Ever wish you could have your own personal assistant? If so, you’re in luck, as Gemini AI will soon be able to work for you in Google Workspace.
Google is expanding its AI’s reach by allowing its “Deep Research” feature to sync information directly from Workspace apps, including Gmail, Drive, Docs, Sheets, Slides, PDFs, and even Google Chat.
Announced this week on the Google blog, the AI update represents a significant stride toward making Gemini a true assistant capable of synthesizing data from across users’ digital ecosystems.
The Deep Research tool previously focused on analyzing and summarizing information that was made available via the open web. Now, with Gemini’s integration within Workspace, it can incorporate context from users’ documents, emails, and internal team chats to generate more complete and customized reports.

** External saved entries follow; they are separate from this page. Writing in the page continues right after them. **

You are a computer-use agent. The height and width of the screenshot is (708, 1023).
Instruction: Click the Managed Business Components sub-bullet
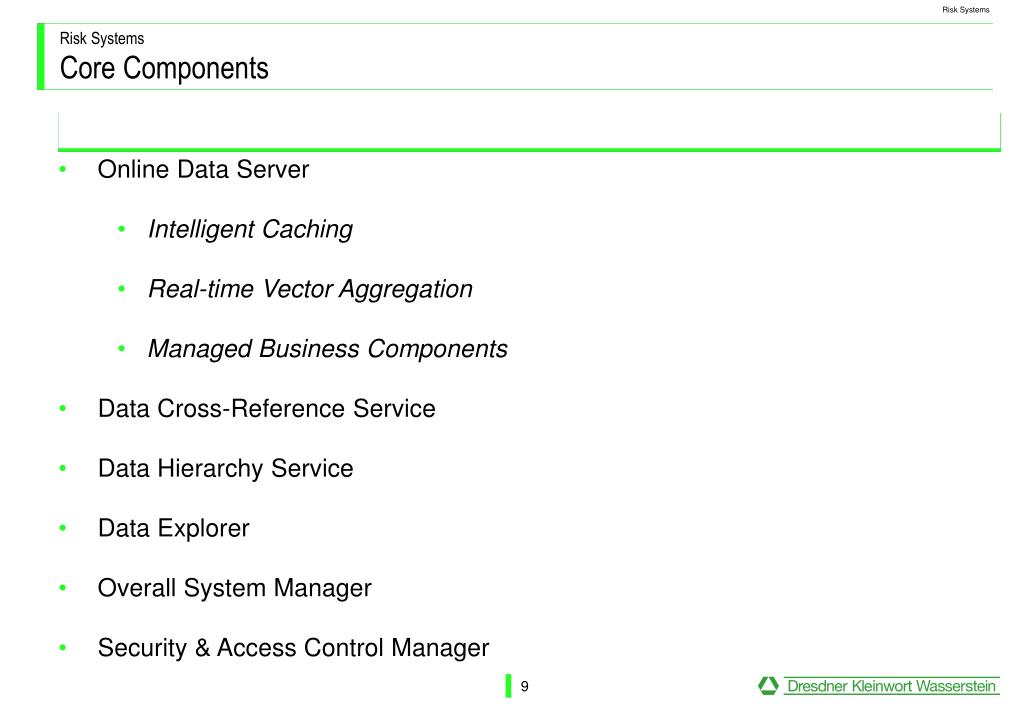pos(328,349)
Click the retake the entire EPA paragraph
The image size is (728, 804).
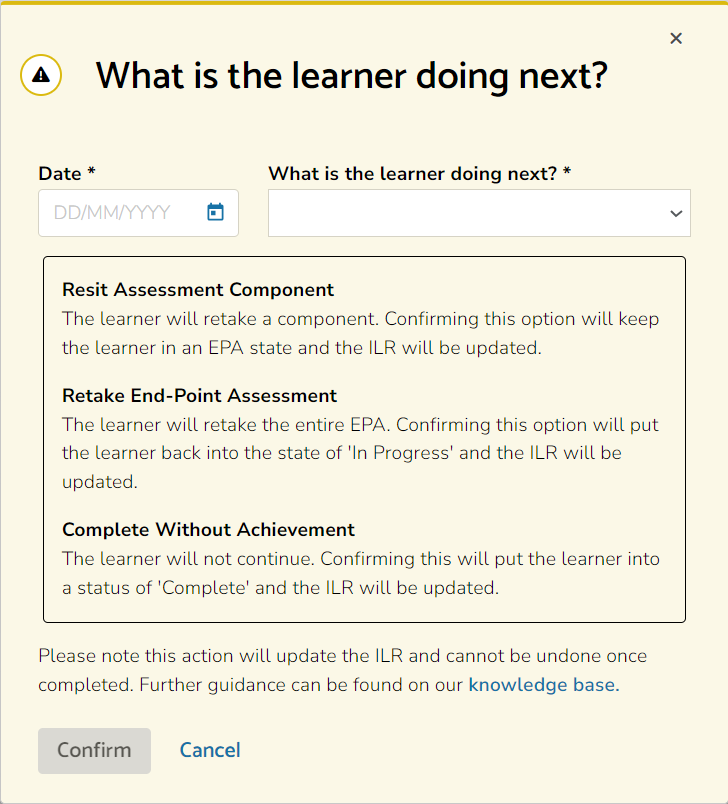tap(360, 453)
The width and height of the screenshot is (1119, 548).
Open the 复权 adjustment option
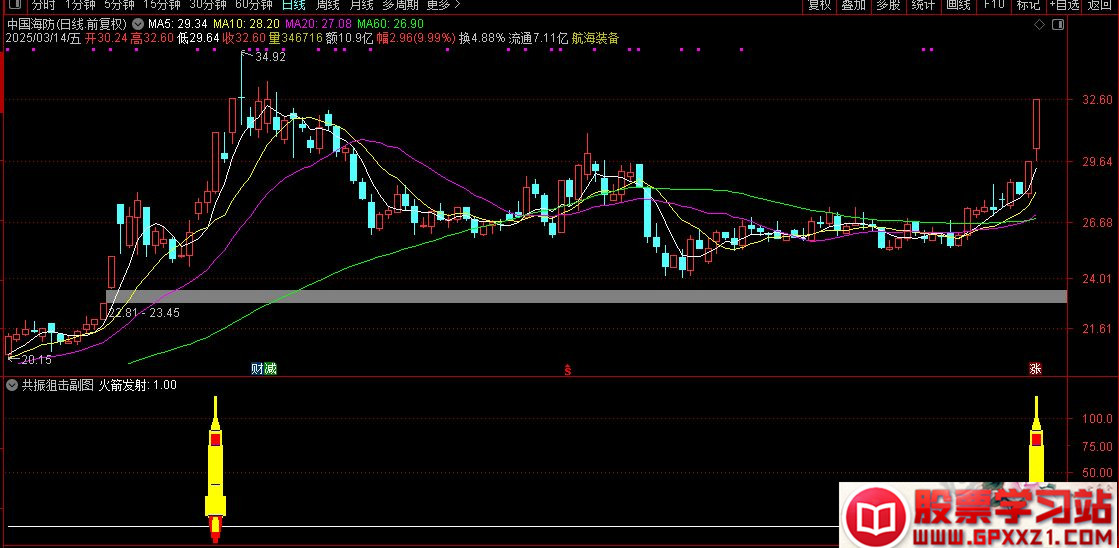click(x=819, y=5)
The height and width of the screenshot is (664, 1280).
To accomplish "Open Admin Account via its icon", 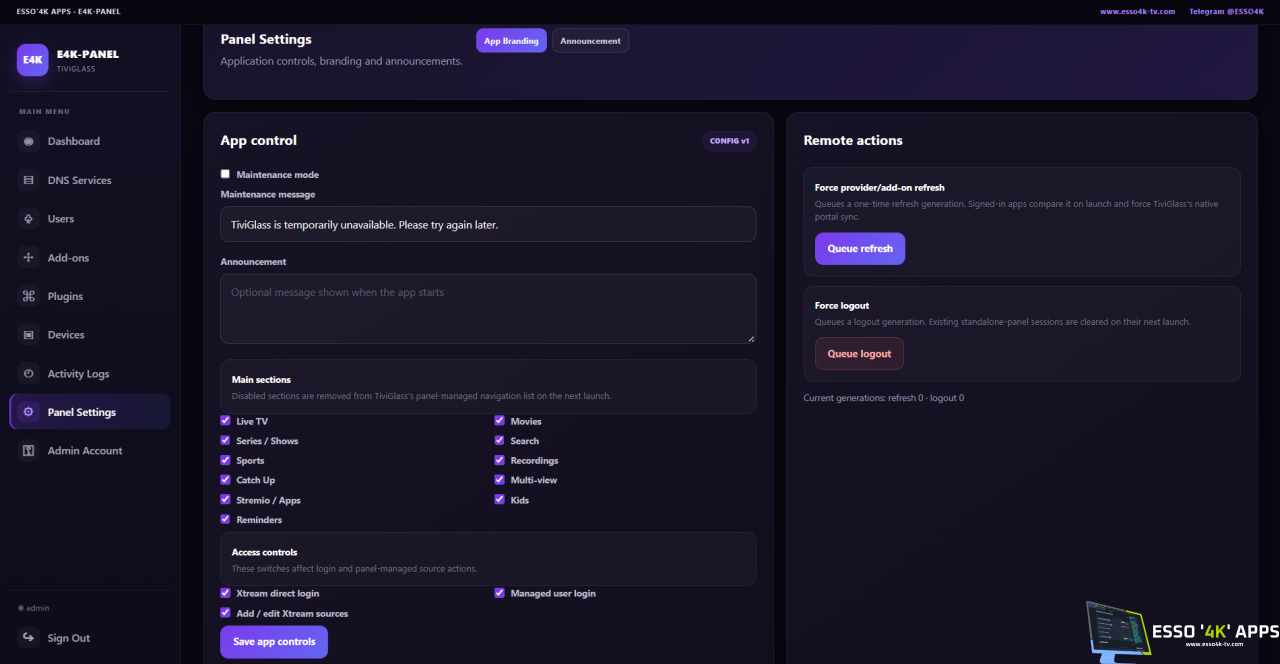I will click(28, 451).
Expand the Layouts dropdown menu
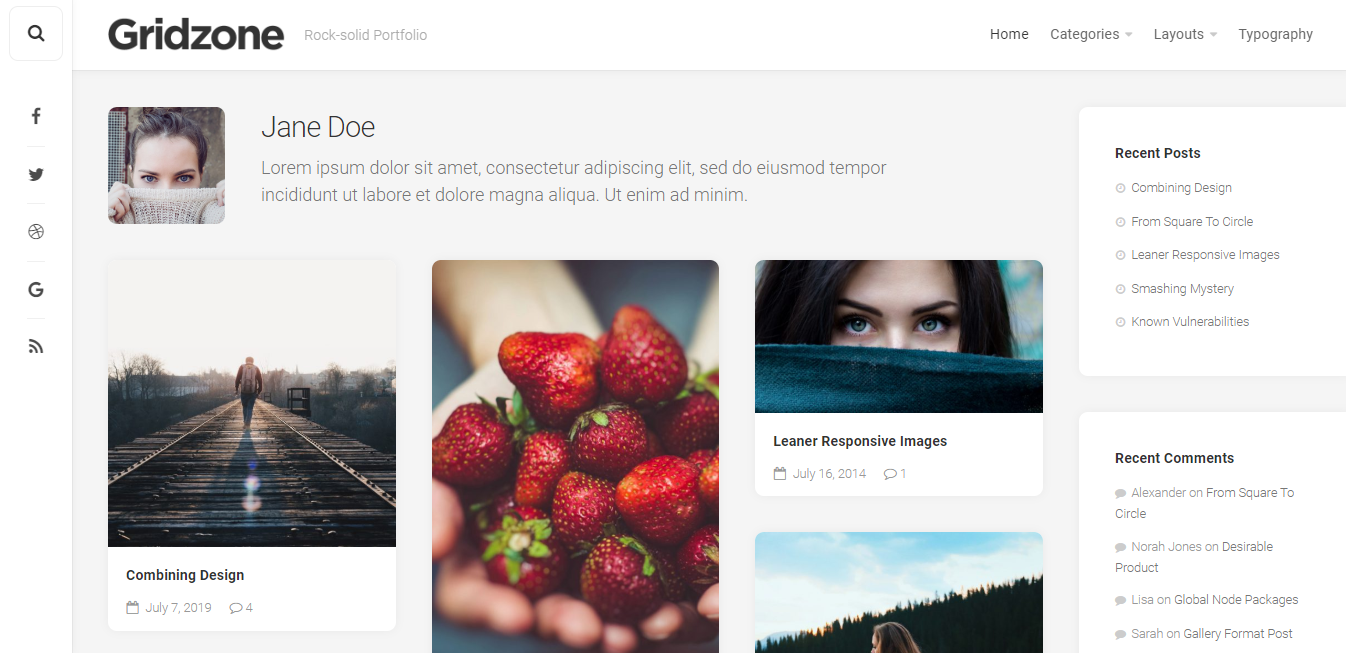This screenshot has width=1346, height=653. [x=1184, y=34]
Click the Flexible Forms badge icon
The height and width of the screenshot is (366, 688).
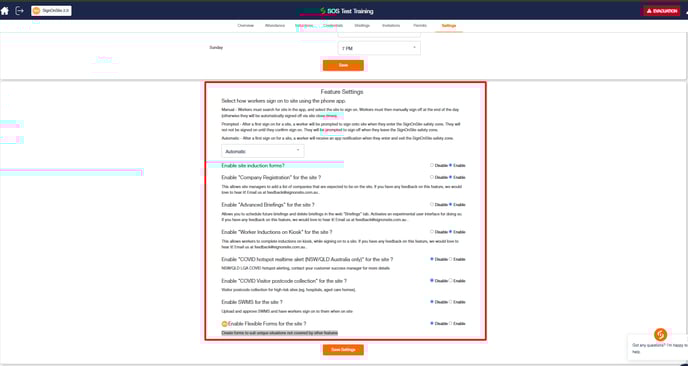pyautogui.click(x=225, y=324)
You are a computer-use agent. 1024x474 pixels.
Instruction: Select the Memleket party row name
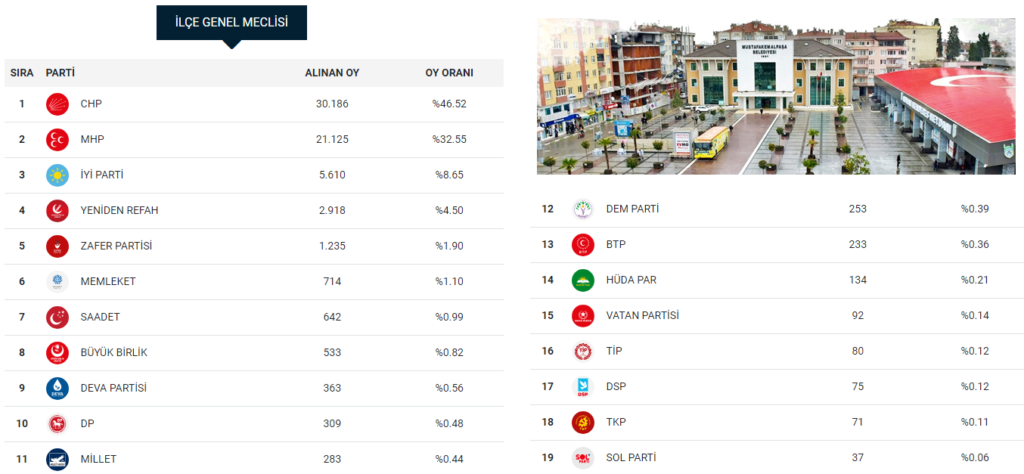[108, 281]
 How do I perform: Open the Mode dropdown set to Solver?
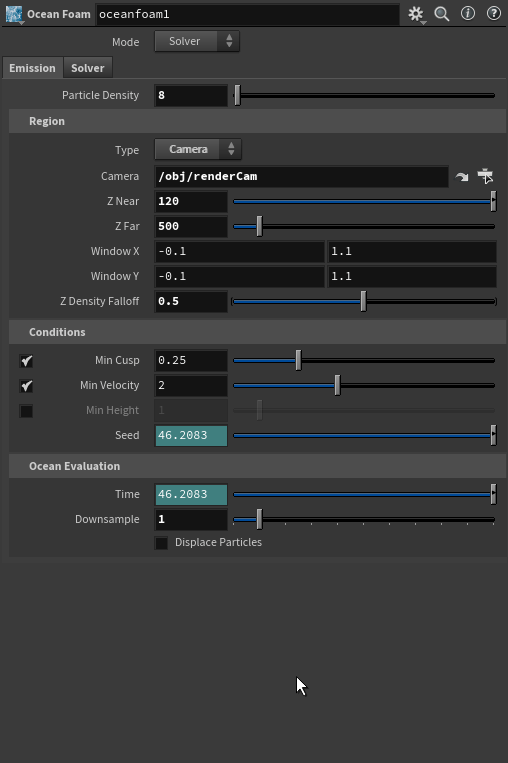pyautogui.click(x=197, y=41)
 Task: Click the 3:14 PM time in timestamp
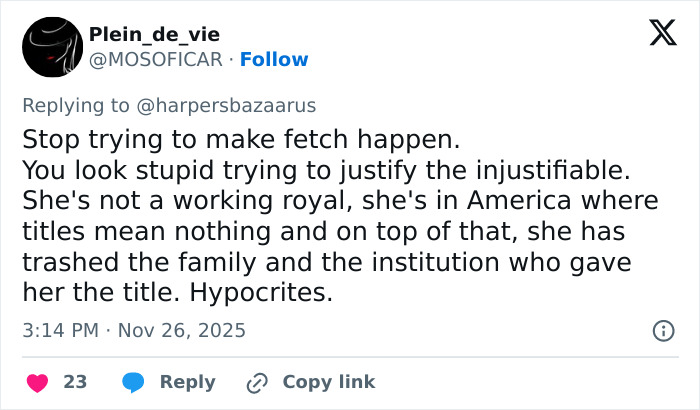tap(61, 330)

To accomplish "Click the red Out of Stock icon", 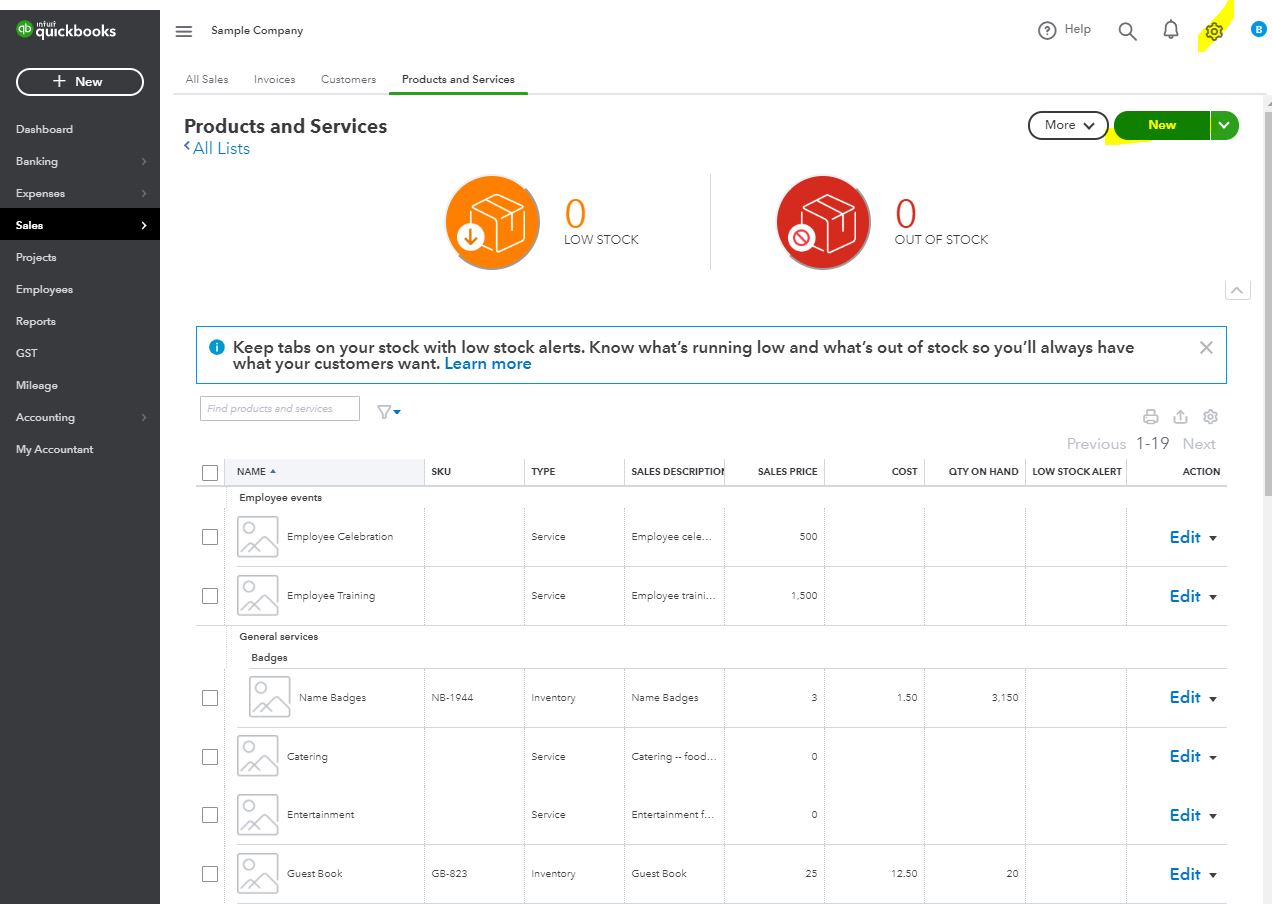I will click(823, 222).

Personalized research that meets you where you work
According to Google, the integration within Workspace was “one of our most-requested features,” designed to help professionals streamline project research, competitor analyses, and report generation.
Once users select “Deep Research” from the Tools menu in Gemini, they can choose which sources the AI will use. Results can then be refined with follow-up prompts, and final outputs can be exported directly to a Google Doc or even turned into an AI-generated podcast.
This expansion also demonstrates Google’s effort to position Gemini as a workplace assistant, rather than just another chatbot. By accessing Workspace data, Gemini can derive more relevant insights into a user’s actual projects, team communications, and company materials, all while maintaining the convenience of Google’s popular, user-friendly productivity suite.
The feature is currently live for desktop users, with a mobile rollout planned in the coming days.
Microsoft takes a similar leap
The announcement follows Microsoft’s own move just last month, when it unveiled Connectors for its Copilot on Windows app. That update lets users link services such as OneDrive, Outlook, Gmail, and Google Drive, enabling natural language searches across personal files and messages, for example, “Find my meeting notes from last Tuesday.”
Gemini has taken a page from Microsoft’s book and is optimizing its AI tools for deeper integration with personal and enterprise data. The result is a new wave of AI assistants that are capable of more than just searching the web. Instead, these bots can search your world and transform your scattered emails, files, and chats into cohesive, actionable insights.
Google made news last month when the tech giant brought “vibe coding” to Google AI Studio, designed to turn a simple sentence you write into a fully functional AI-powered application in just a few minutes.